[Stored data]
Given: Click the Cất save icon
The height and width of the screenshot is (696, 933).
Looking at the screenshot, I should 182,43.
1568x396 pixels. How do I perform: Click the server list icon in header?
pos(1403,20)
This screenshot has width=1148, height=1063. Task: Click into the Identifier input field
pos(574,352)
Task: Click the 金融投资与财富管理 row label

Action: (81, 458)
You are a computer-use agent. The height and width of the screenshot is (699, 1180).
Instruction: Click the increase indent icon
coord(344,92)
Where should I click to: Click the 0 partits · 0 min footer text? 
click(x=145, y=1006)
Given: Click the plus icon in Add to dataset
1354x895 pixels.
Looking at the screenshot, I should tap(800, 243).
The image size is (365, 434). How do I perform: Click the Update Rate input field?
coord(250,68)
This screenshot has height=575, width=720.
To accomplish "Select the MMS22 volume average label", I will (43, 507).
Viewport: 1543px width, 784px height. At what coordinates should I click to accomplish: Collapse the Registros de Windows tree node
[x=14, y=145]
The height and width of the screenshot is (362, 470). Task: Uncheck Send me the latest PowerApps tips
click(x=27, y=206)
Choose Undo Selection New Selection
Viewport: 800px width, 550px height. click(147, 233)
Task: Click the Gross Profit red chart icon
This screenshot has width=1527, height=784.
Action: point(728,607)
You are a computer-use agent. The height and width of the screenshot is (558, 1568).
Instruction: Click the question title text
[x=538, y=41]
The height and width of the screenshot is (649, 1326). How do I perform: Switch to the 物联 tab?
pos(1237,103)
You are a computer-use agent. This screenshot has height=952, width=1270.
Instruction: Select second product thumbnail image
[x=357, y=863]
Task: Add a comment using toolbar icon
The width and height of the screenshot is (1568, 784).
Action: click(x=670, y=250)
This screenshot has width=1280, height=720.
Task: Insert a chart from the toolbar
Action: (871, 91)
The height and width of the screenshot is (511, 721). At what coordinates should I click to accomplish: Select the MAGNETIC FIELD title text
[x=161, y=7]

- _TASK INSTRUCTIONS_
Repeat every record, keeping each word and mark exactly as it is.

- _RESULT FOR THIS TASK_
Given: Click the Cất save icon
The height and width of the screenshot is (696, 933).
Looking at the screenshot, I should 182,43.
1568x396 pixels. How do I perform: Click the server list icon in header?
pos(1403,20)
This screenshot has width=1148, height=1063. Task: Click into the Identifier input field
pos(574,352)
Task: Click the 金融投资与财富管理 row label

Action: (81, 458)
You are a computer-use agent. The height and width of the screenshot is (699, 1180).
Instruction: Click the increase indent icon
coord(344,92)
Where should I click to: Click the 0 partits · 0 min footer text? 
click(x=145, y=1006)
Given: Click the plus icon in Add to dataset
1354x895 pixels.
Looking at the screenshot, I should tap(800, 243).
The image size is (365, 434). How do I perform: Click the Update Rate input field?
coord(250,68)
This screenshot has height=575, width=720.
To accomplish "Select the MMS22 volume average label", I will (43, 507).
Viewport: 1543px width, 784px height. At what coordinates should I click to accomplish: Collapse the Registros de Windows tree node
[x=14, y=145]
The height and width of the screenshot is (362, 470). Task: Uncheck Send me the latest PowerApps tips
click(x=27, y=206)
Choose Undo Selection New Selection
Viewport: 800px width, 550px height. click(147, 233)
Task: Click the Gross Profit red chart icon
This screenshot has width=1527, height=784.
Action: point(728,607)
You are a computer-use agent. The height and width of the screenshot is (558, 1568).
Instruction: Click the question title text
[x=538, y=41]
The height and width of the screenshot is (649, 1326). How do I perform: Switch to the 物联 tab?
pos(1237,103)
You are a computer-use agent. This screenshot has height=952, width=1270.
Instruction: Select second product thumbnail image
[x=357, y=863]
Task: Add a comment using toolbar icon
The width and height of the screenshot is (1568, 784).
Action: click(x=670, y=250)
This screenshot has width=1280, height=720.
Task: Insert a chart from the toolbar
Action: (871, 91)
The height and width of the screenshot is (511, 721). At what coordinates should I click to accomplish: Select the MAGNETIC FIELD title text
[x=161, y=7]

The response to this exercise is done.